= What to work on =
Word for word, the data below must be repeated in full; no picture is to be included.

Collected data:
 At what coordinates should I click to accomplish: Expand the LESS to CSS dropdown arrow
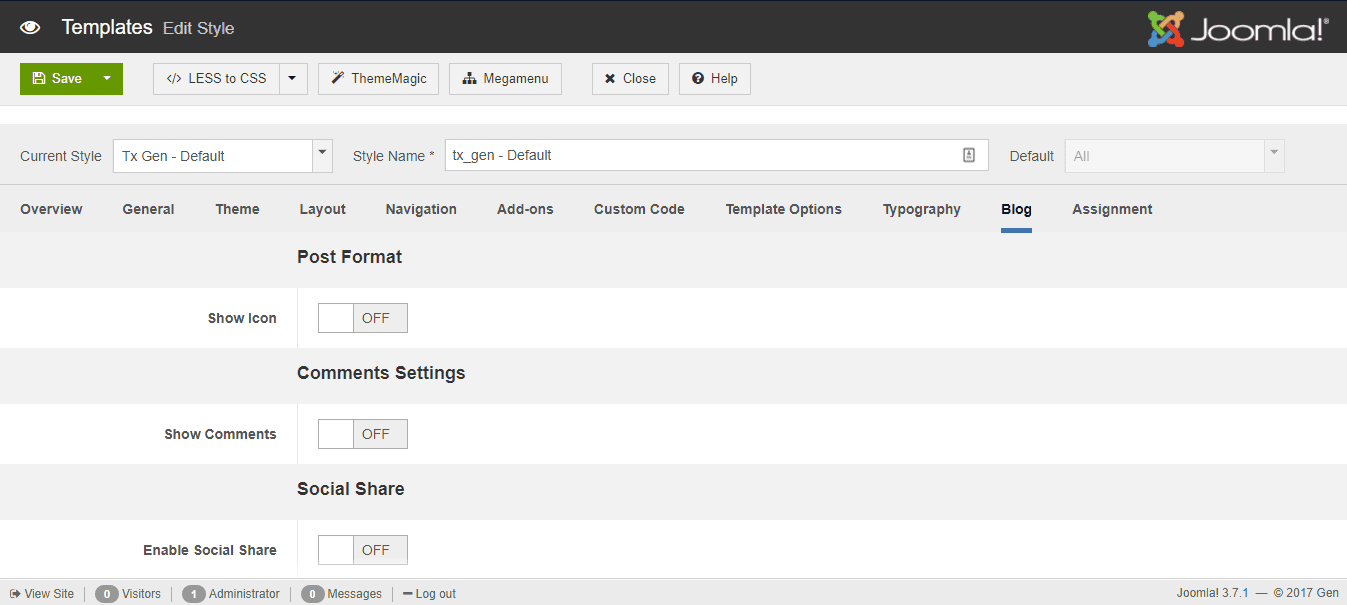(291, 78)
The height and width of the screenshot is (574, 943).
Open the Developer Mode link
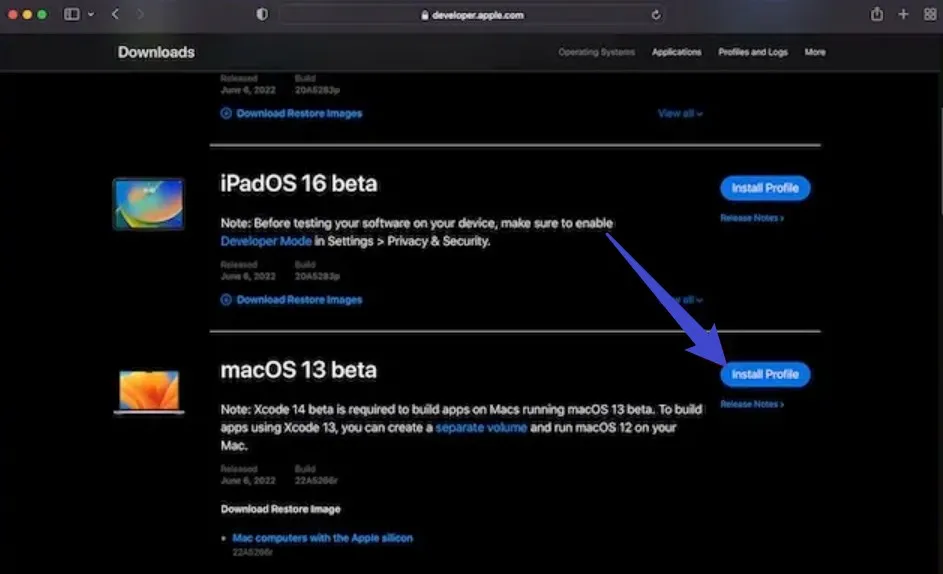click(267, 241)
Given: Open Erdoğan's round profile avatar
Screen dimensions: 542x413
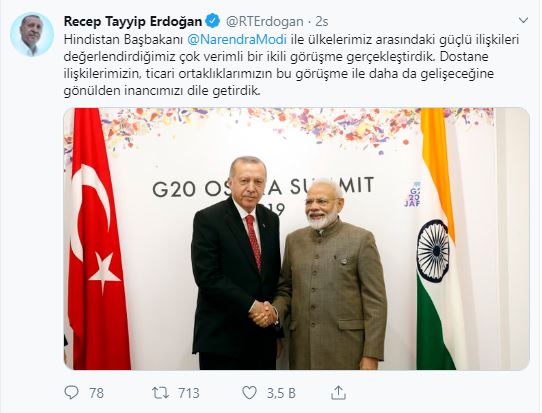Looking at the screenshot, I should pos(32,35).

= Completed exercise =
 At what coordinates should I click to accomplish: Expand the LESS to CSS dropdown arrow
(291, 78)
The height and width of the screenshot is (574, 943).
Open the Developer Mode link
click(267, 241)
Given: Open Erdoğan's round profile avatar
Screen dimensions: 542x413
Looking at the screenshot, I should pos(32,35).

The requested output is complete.